Your job is to report every line of the entries that has "list".

^^^^^^^^

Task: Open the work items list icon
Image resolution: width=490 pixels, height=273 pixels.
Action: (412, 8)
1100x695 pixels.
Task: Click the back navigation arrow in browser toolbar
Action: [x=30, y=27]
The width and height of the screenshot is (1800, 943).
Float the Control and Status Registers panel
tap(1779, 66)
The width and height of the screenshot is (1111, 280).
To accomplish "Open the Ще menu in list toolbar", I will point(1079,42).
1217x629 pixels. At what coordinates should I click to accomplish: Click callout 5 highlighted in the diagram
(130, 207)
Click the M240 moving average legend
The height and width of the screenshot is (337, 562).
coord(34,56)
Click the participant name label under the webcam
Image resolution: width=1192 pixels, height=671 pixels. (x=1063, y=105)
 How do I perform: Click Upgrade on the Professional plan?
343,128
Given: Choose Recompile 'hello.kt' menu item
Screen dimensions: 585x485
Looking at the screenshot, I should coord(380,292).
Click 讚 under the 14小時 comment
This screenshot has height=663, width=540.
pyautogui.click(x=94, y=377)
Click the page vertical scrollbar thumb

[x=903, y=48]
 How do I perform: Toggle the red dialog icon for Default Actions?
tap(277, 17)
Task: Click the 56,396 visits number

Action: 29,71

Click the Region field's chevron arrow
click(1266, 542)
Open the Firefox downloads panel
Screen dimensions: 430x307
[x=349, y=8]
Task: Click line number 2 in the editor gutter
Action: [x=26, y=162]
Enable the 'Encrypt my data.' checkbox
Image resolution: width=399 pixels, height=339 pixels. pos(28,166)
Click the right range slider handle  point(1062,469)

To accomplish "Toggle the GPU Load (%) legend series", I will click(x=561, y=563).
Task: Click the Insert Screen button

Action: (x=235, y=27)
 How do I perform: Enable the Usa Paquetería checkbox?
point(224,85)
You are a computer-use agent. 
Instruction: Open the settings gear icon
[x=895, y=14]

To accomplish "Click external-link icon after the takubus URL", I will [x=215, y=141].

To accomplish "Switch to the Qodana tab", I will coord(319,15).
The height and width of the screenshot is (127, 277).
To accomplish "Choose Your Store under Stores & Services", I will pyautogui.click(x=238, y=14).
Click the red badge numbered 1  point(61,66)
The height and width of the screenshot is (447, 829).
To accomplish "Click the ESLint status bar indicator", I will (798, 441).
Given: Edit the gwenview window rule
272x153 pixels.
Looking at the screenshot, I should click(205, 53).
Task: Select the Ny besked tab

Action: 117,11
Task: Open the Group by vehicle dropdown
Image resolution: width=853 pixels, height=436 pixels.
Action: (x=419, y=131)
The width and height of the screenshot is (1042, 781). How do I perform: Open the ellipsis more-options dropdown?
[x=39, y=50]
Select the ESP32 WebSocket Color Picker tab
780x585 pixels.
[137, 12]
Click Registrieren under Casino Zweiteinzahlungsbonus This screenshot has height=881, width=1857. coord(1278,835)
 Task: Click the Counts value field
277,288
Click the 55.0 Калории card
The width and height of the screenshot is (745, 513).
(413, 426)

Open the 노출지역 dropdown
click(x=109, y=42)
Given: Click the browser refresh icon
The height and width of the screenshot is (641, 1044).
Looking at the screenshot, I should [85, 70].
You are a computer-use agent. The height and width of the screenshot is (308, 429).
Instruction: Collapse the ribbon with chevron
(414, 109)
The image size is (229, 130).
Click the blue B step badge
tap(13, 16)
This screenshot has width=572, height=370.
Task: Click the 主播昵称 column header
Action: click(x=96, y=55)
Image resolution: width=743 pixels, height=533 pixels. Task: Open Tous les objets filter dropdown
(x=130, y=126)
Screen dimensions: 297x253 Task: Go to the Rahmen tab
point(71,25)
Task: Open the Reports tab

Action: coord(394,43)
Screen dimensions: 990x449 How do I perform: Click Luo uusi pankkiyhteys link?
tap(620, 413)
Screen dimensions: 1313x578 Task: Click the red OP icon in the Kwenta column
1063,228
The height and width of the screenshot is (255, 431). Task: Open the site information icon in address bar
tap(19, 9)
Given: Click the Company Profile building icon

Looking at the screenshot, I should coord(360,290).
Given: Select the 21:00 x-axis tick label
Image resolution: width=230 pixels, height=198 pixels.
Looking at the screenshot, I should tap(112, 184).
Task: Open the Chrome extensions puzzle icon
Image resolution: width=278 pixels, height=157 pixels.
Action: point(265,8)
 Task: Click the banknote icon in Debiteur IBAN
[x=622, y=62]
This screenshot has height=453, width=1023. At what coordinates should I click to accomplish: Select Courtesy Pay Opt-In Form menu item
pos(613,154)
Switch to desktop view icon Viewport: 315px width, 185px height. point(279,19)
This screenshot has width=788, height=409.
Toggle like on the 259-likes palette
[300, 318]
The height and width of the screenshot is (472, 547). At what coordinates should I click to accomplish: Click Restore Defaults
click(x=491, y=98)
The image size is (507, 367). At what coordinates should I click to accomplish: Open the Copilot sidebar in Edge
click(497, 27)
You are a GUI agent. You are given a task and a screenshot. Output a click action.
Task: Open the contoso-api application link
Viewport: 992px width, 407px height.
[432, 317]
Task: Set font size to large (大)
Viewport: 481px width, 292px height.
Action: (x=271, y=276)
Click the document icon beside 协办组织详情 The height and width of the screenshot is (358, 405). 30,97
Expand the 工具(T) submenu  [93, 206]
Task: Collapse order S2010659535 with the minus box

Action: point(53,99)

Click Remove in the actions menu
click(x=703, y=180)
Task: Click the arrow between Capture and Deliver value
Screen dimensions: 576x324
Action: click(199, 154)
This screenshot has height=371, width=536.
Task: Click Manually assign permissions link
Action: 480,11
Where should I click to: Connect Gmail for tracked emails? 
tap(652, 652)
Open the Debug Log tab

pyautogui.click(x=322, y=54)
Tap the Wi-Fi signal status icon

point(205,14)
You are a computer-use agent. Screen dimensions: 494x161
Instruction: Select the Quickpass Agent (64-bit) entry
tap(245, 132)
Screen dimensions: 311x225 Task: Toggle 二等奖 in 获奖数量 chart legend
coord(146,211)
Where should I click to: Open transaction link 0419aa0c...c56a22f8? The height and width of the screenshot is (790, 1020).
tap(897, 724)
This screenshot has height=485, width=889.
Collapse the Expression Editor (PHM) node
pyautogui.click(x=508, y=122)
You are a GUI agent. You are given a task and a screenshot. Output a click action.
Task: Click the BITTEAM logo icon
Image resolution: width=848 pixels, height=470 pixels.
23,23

^^^^^^^^

Output of the exercise:
Task: Open the work items list icon
To accomplish "Open the Ще menu in list toolbar", I will point(1079,42).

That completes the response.